How to transact in securities?
Derivative Market

A derivative is a contract which derives its value from prices or index of prices of securities. It helps you to protect your position in securities from price risk and to increase the returns from your investments. A derivative contract is legal and valid only if such contracts is traded on a recognized stock exchange. If you trade in derivatives on an exchange, clearing corporation becomes the legal counterparty to all trades executed on the exchange and guarantees settlement; you do not have to search for a counter party to trade with you as the market provides liquidity, and formal rules and mechanisms of the exchange ensure market stability and integrity. The commonly versions of derivatives are futures and options. Standardised derivatives contracts such as Index Futures, Index Options, Stock Futures and Stock Options are currently traded on Indian exchanges.

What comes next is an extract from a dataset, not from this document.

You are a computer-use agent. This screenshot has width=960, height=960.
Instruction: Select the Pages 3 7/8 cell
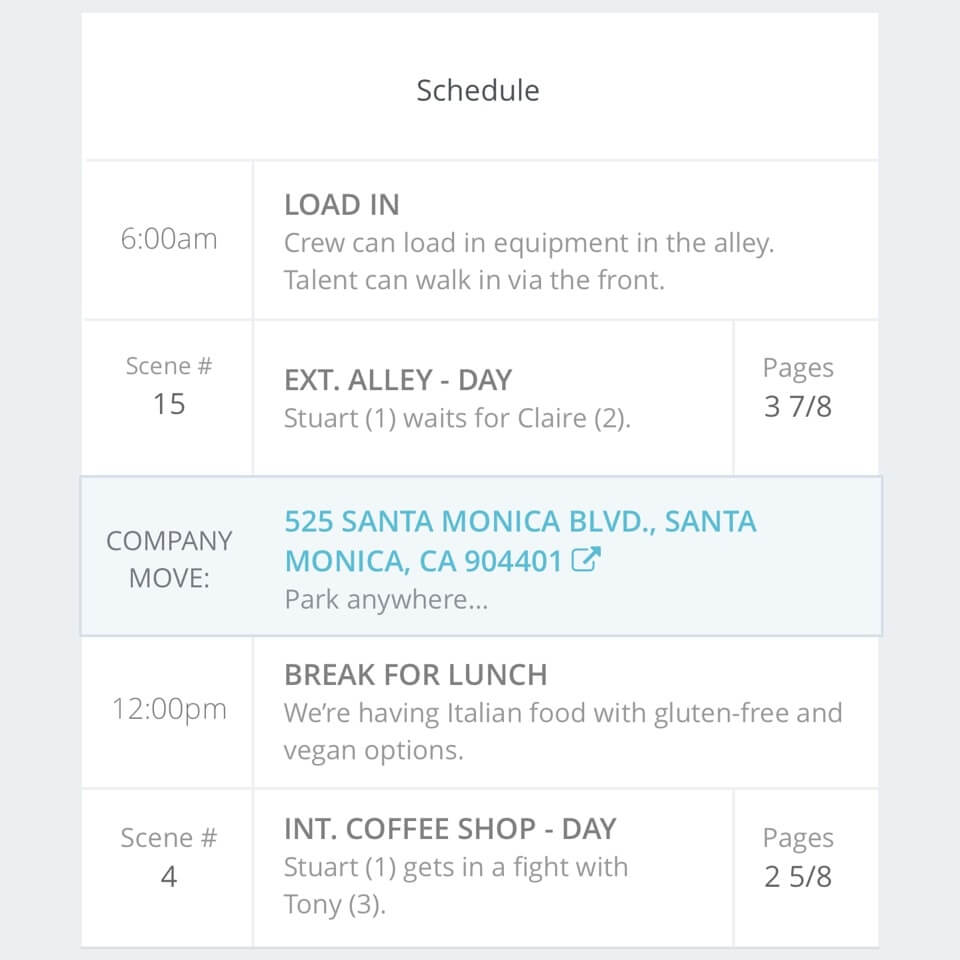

Brokers and stock exchanges in derivative markets

Stock exchange designs derivative contracts and provides you an opportunity to trade in those contracts. It guarantees settlement of contracts executed on your behalf and provides you protection if your brokers becomes a defaulter. You can trade in derivatives only through a broker. He is a SEBI registered intermediary who trades on an exchange on your behalf. Your relation is governed by the terms set out in the client-broker agreement. The broker must be registered with SEBI, which you should verify from the registration certificate displayed at his office.

Margins and deposits

Usually you are required to pay an initial margin, which seeks to capture the largest loss that a portfolio might reasonably be expected to suffer from one day to the next day, upfront, i.e. before the trade is executed. This is intimated to you by your broker. You may be required to keep an upfront margin with the broker either in cash or in the form of acceptable collaterals. This is essential since the margins are required to be paid upfront by a client, at the time a trade is executed. This avoids daily margin calls on the client.

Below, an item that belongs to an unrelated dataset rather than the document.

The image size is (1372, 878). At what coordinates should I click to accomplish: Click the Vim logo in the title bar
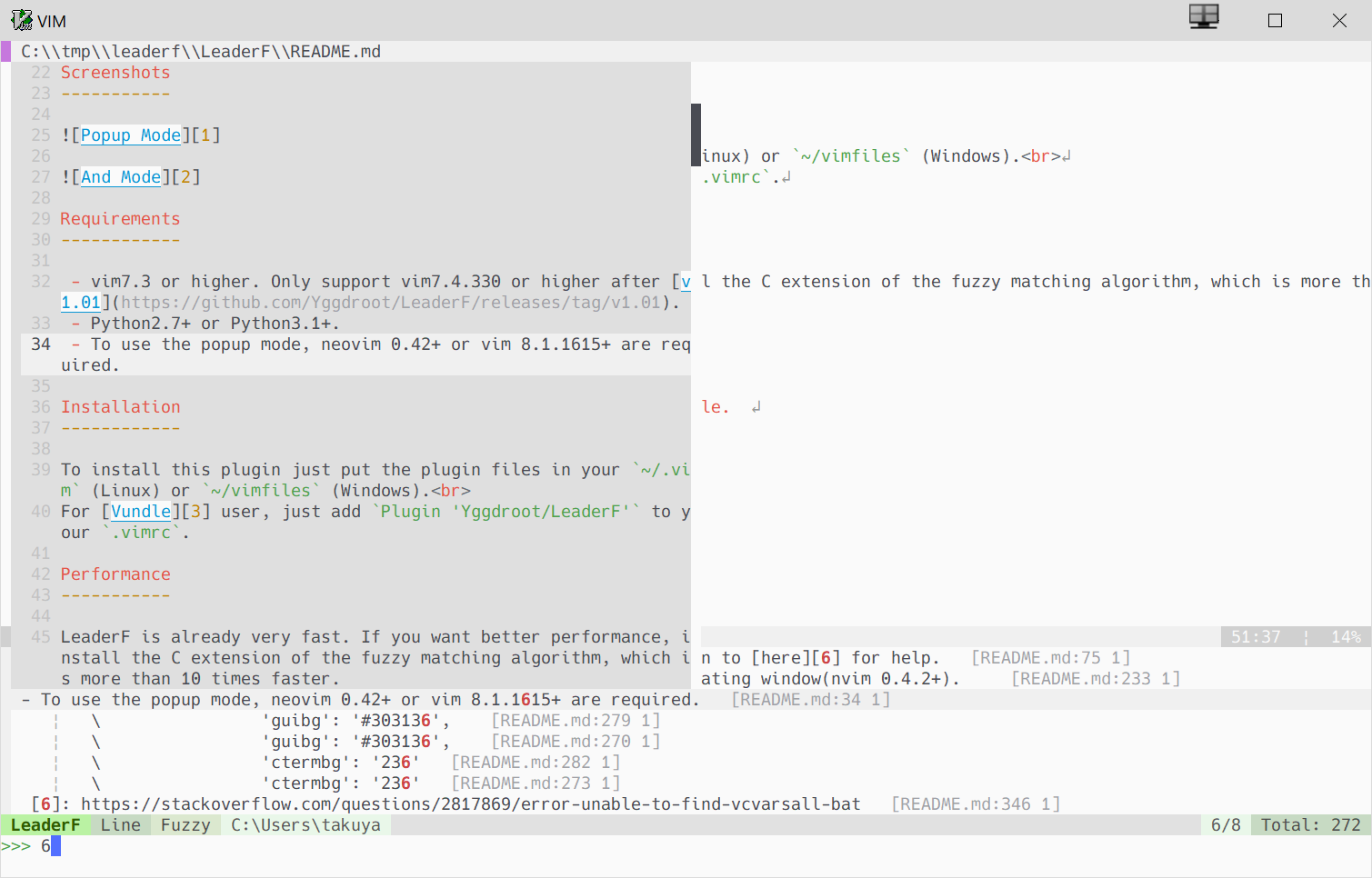[20, 19]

What if the broker has defaulted?

You may report your complaints/grievances to the Investor Grievance Cell. Alternatively, you may refer the matter to Arbitration or may approach the Defaulters Committee to lodge your claim against the Defaulter. Further, you may seek protection from the Investor Protection Fund of the respective exchange. The Fund makes good your claims, which may arise out of non-settlement of obligations by a broker, in respect of trades executed on the exchange if the broker is declared defaulter.

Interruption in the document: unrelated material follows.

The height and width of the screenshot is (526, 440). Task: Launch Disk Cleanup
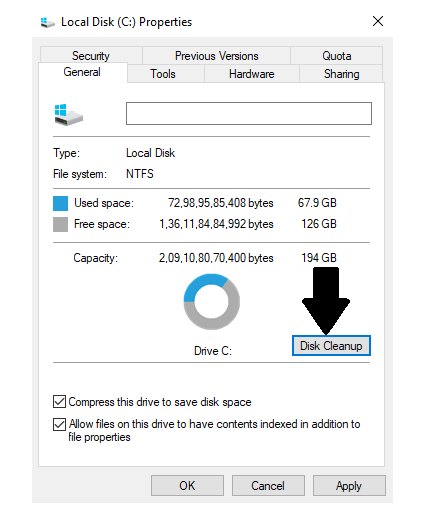click(331, 346)
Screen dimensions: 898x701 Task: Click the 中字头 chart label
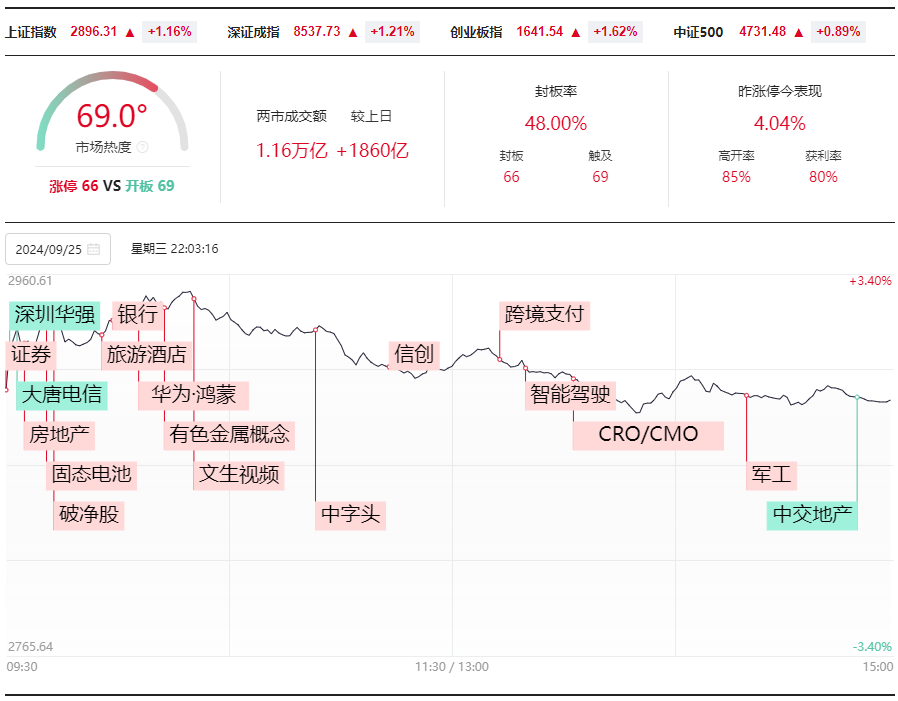point(350,514)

When does an investor pay for the derivatives purchased?

You may either keep an amount with the broker for adjustment against settlement obligations, or may pay separately for each contract, as agreed to in the client-member agreement. It is however advisable to reconcile the accounts with broker frequently to avoid disputes.

When does an investor receive the money for the derivatives sold?

You should get credit in your account for the payments in respect of contracts sold by you within the time stipulated by the Exchange. However, you may get credit either daily or at intervals as agreed to in the client-member agreement.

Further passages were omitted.